The parties’ marriage was dissolved in 1995, and custody of the two minor children born to the marriage, Cody, born February 10, 1984, and Caitlin, born March 30, 1988, was awarded to Father subject to Mother’s visitation. Mother was ordered to pay child support. Judgments modifying Mother’s child support obligation were entered in 1998 and 2002.

In December 2004, Father filed the motion to modify at issue in this case. In the motion, Father sought an increase in child support alleging that a change of circumstances so substantial and continuing had occurred to make the terms of the prior child support order unreasonable. Specifically, he alleged that Cody, who was 20 years old, suffered from a disabling illness that caused him to be incapacitated, unable to support himself or to attend post secondary education, and in need of continued support from Mother. Mother filed a counter-motion to modify alleging that Cody’s emancipation was a substantial and continuing change of circumstances that rendered the terms of the prior order unreasonable. Each party filed a Form 14.

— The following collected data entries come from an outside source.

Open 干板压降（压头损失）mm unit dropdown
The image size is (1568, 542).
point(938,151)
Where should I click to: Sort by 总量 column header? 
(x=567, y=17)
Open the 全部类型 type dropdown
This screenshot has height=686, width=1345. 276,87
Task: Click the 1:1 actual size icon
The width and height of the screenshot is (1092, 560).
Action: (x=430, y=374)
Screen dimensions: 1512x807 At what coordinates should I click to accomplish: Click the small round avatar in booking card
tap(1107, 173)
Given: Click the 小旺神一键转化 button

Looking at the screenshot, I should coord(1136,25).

Trial was held on the motions, and at the conclusion, Mother filed a second Form 14, which she argued conformed with the evidence presented. Thereafter, the trial court entered its judgment of modification. It found that a substantial and continuing change of circumstances had occurred to make the previous child support unreasonable. It found that Cody was emancipated. It adopted the Form 14 filed by Mother but found the presumed correct child support amount was unjust and inappropriate for multiple reasons in- *666 eluding: (1) Caitlin has an income of $599 per month; (2) Father has assets that are underutilized; (3) Caitlin has behaved in such a way that it is unfair to require a parent to pay that much support; and (4) if the family was intact and Caitlin was as disrespectful and ungrateful to Mother as she demonstrated during the court proceedings, some sort of sanctions would be imposed, but Father will not impose sanctions and Mother is unable. Accordingly, the court ordered Mother to provide health insurance for Caitlin but pay no child support directly to Father. This appeal by Father followed.

Calculation of Child Support

In his sole point on appeal, Father contends that the trial court erred in rebutting the presumed correct child support amount to $0 because such rebuttal was not supported by the record. An award of child support is within the sound discretion of the trial court. Schriner v. Edwards, 69 S.W.3d 89, 92 (Mo.App. W.D. 2002). A child support award will not be reversed unless the evidence is “palpably insufficient” to support it. Id.

A two-step procedure is required in determining a child support award in compliance with Rule 88.01 and section 452.340, RSMo Cum.Supp.2005. Neal v. Neal, 941 S.W.2d 501, 504 (Mo. banc 1997); Timmons v. Timmons, 132 S.W.3d 906, 910 (Mo.App. W.D.2004); Woolridge v. Woolridge, 915 S.W.2d 372, 378-79 (Mo. App. W.D.1996). First, “the trial court must ‘determine and find for the record the presumed correct child support amount pursuant to a correct Form 14 calculation’.” Timmons, 132 S.W.3d at 911 (quoting Woolridge, 915 S.W.2d at 379). In calculating the presumed correct child support amount, the trial court can either accept one of the parties’ Form 14 calculations or reject the parties’ Form 14s and make its own calculation. Id. The use of Form 14 is mandatory in calculating child support in a modification proceeding. Wheeler v. Wheeler, 110 S.W.3d 828, 831 (Mo.App. E.D.2003).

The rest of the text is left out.